Ela levantou a cabeça de seu peito e o encarou.
- Eu sou inocente... Fui presa injustamente.. Eu não faria mal a ninguém, e de repente tudo isso acabou com a minha vida... Eu não tenho mais emprego, minha vida é uma droga, não falo com a única pessoa que conheço da minha família, sou uma fracassada... - as palavras saiam rapidamente da boca e antes que ela se desse conta, foi calada pelos lábios de Poncho sobre os seus.
Ele a segurou pela nuca e manteve os lábios colados por breve segundos, tempo suficiente para que ela fechasse os olhos e entreabrisse os lábios.
Mas assim que ela o fez, ele se afastou. Ela baixou a cabeça, envergonhada. Claro que ele não iria querer mais nada com ela depois de descobrir seu passado.
- Mesmo querendo muito isso.. Não quero te machucar.. Sua boca ainda está muito ferida.. - ele tocou com as pontas dos dedos o canto da boca dela, fazendo ela fechar os olhos.
- Não se preocupe com isso... Faça o que quer fazer... - ela sussurrou ainda de olhos fechados.
Poncho fechou os olhos uns instantes antes de se dar conta do que estava prestes a fazer. Tocou novamente os lábios dela com os seus, lentamente e carinhosamente.
Quando ela entreabriu os lábios novamente, ele não se afastou, apenas deixou que o beijo acontecesse naturalmente. Ele tomava muito cuidado e segurava seu rosto entre as mãos, como se ela fosse de cristal.
As línguas dançavam juntas, porém ele não permitia que a pressão do beijo fosse muito forte, para não machuca-la. Separaram-se segundos depois, ambos ainda com os olhos fechados. Ele abriu os olhos primeiro e tocou o rosto dela, que deitou a cabeça em sua palma.
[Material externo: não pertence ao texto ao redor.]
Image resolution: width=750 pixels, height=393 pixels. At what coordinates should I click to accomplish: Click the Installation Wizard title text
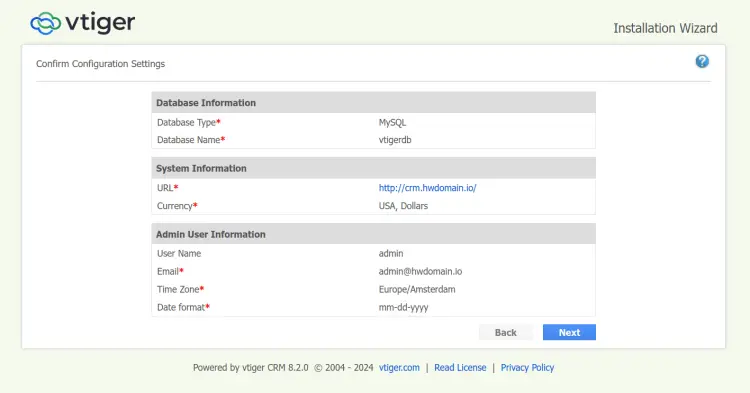tap(665, 28)
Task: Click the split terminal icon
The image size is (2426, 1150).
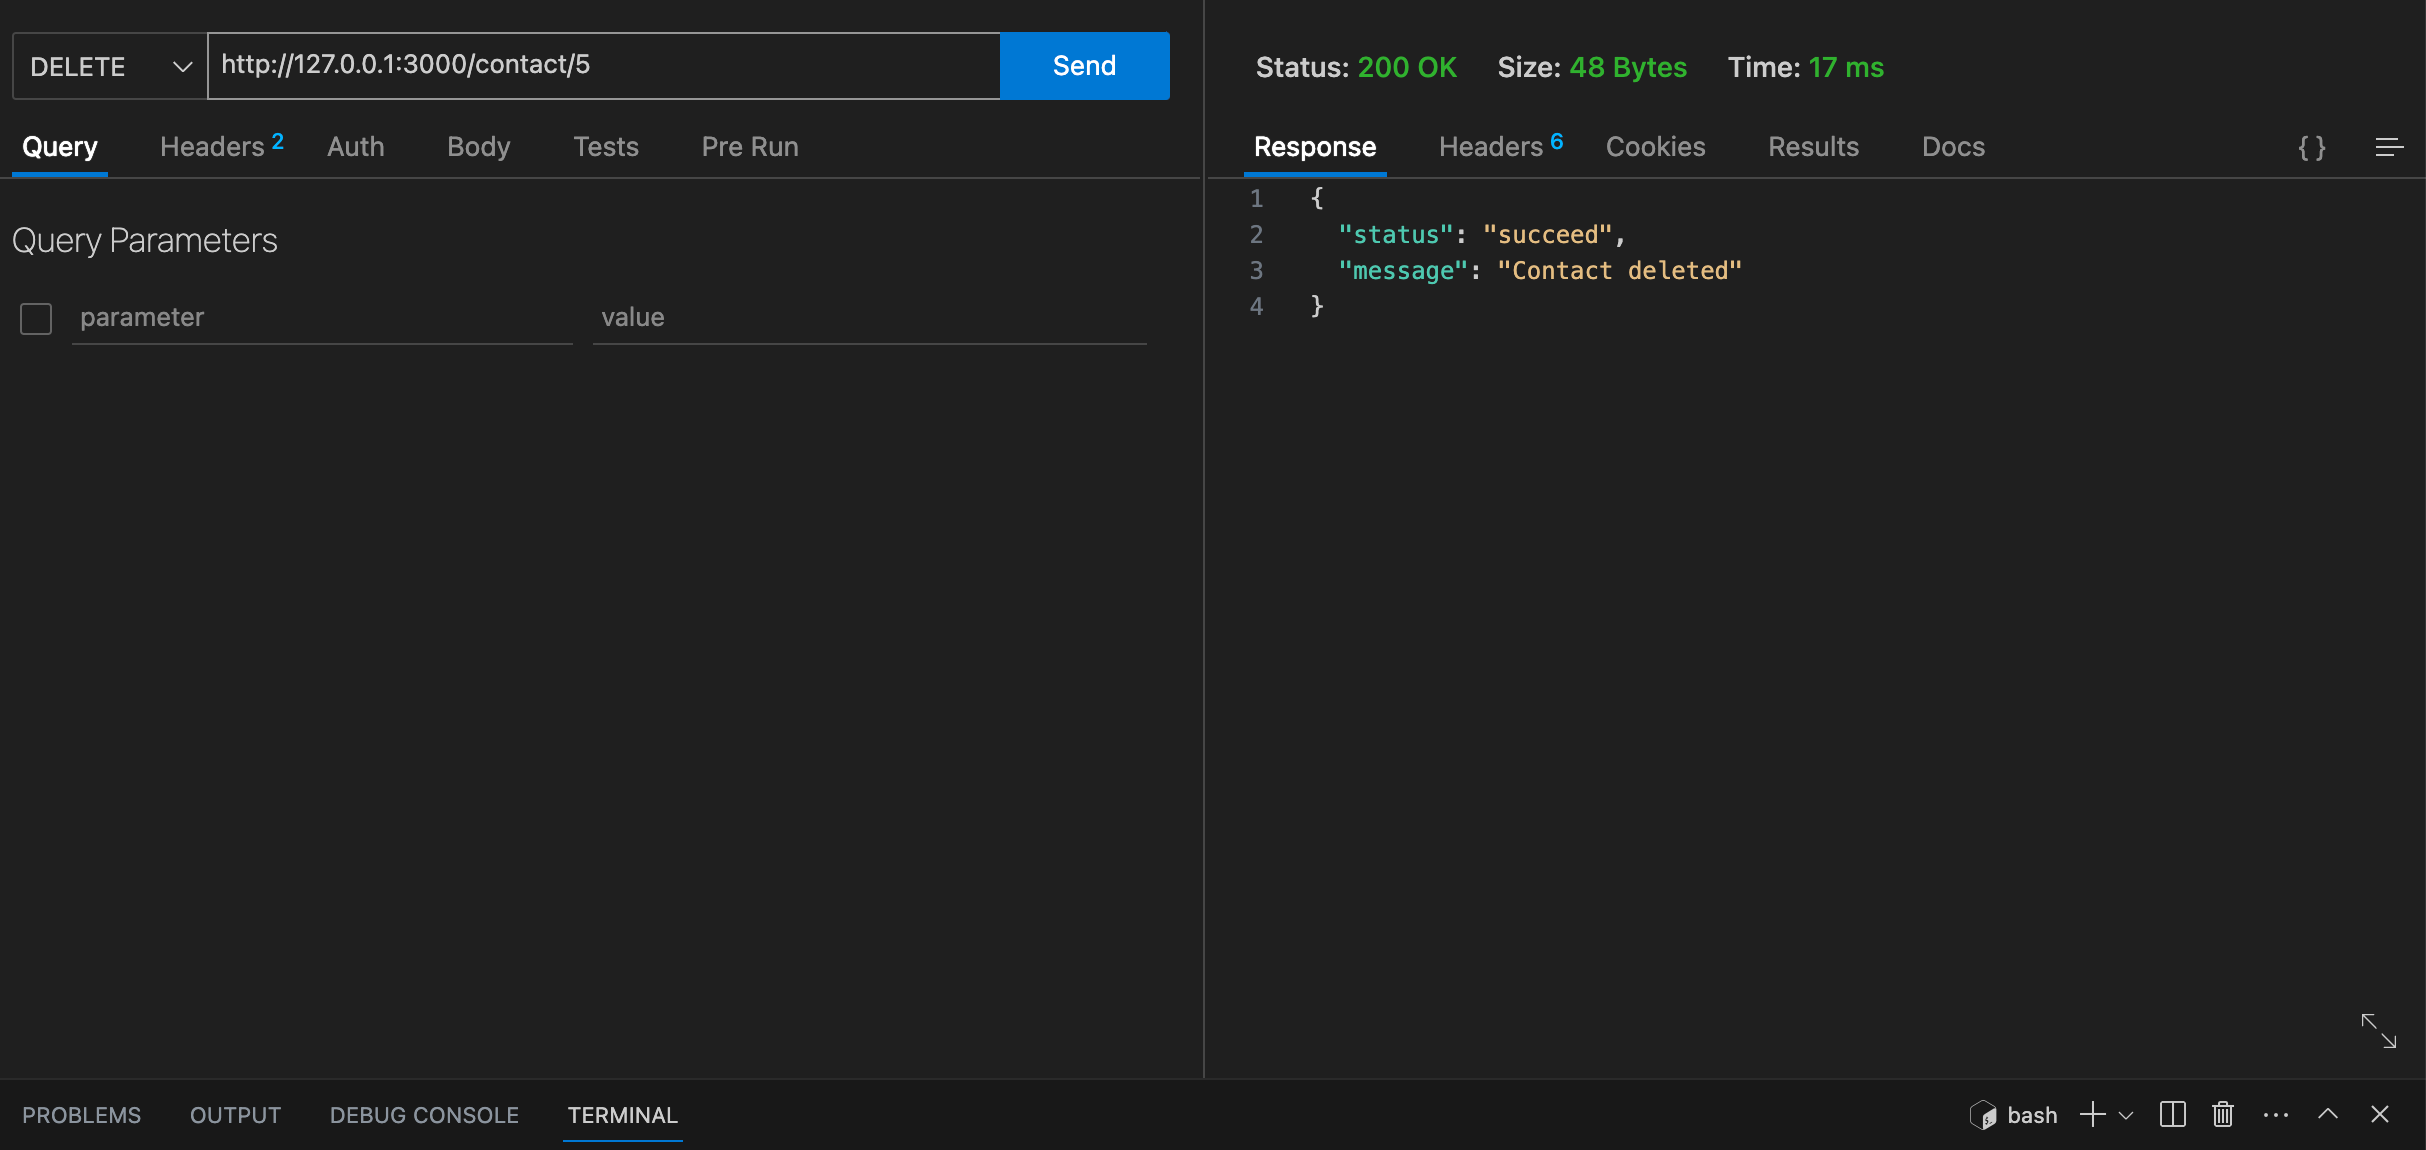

- Me deixe cuidar de você... Me deixe te ajudar a reescrever a sua história.. Me deixe apagar tudo que você sofreu..
Ela abriu os olhos e ambos se encararam durante alguns segundos.
- Você não sente vergonha de mim? - ela disse tão baixo que se o hospital não estivesse tão silencioso, ele não teria ouvido.
- Não! - ele respondeu seguro de si.
- Nem um pouco? - os olhos dela estavam marejados.
- Nada! - ele acariciou o rosto dela, limpando uma lágrima que escorreu.
Ela fungou e jogou seu braço bom em volta do pescoço dele, o apertando contra si.
- Você deixa eu cuidar de você? - ele repetiu a pergunta enquanto afagava seus cabelos.
- Si-si-sim... - ela gaguejou e ele se afastou do abraço, sorrindo. Juntou seus lábios com os dela novamente.
- Eu prometo que nunca mais ninguém vai te machucar! - ele a abraçou de novo, fazendo com que ela deitasse a cabeça em seu peito.
- Eu confio em você! - disse apertando a cintura dele e depositando um beijo em seu peito, onde estava deitada.
Anahi adormeceu minutos depois, ainda amparada nos braços de Poncho.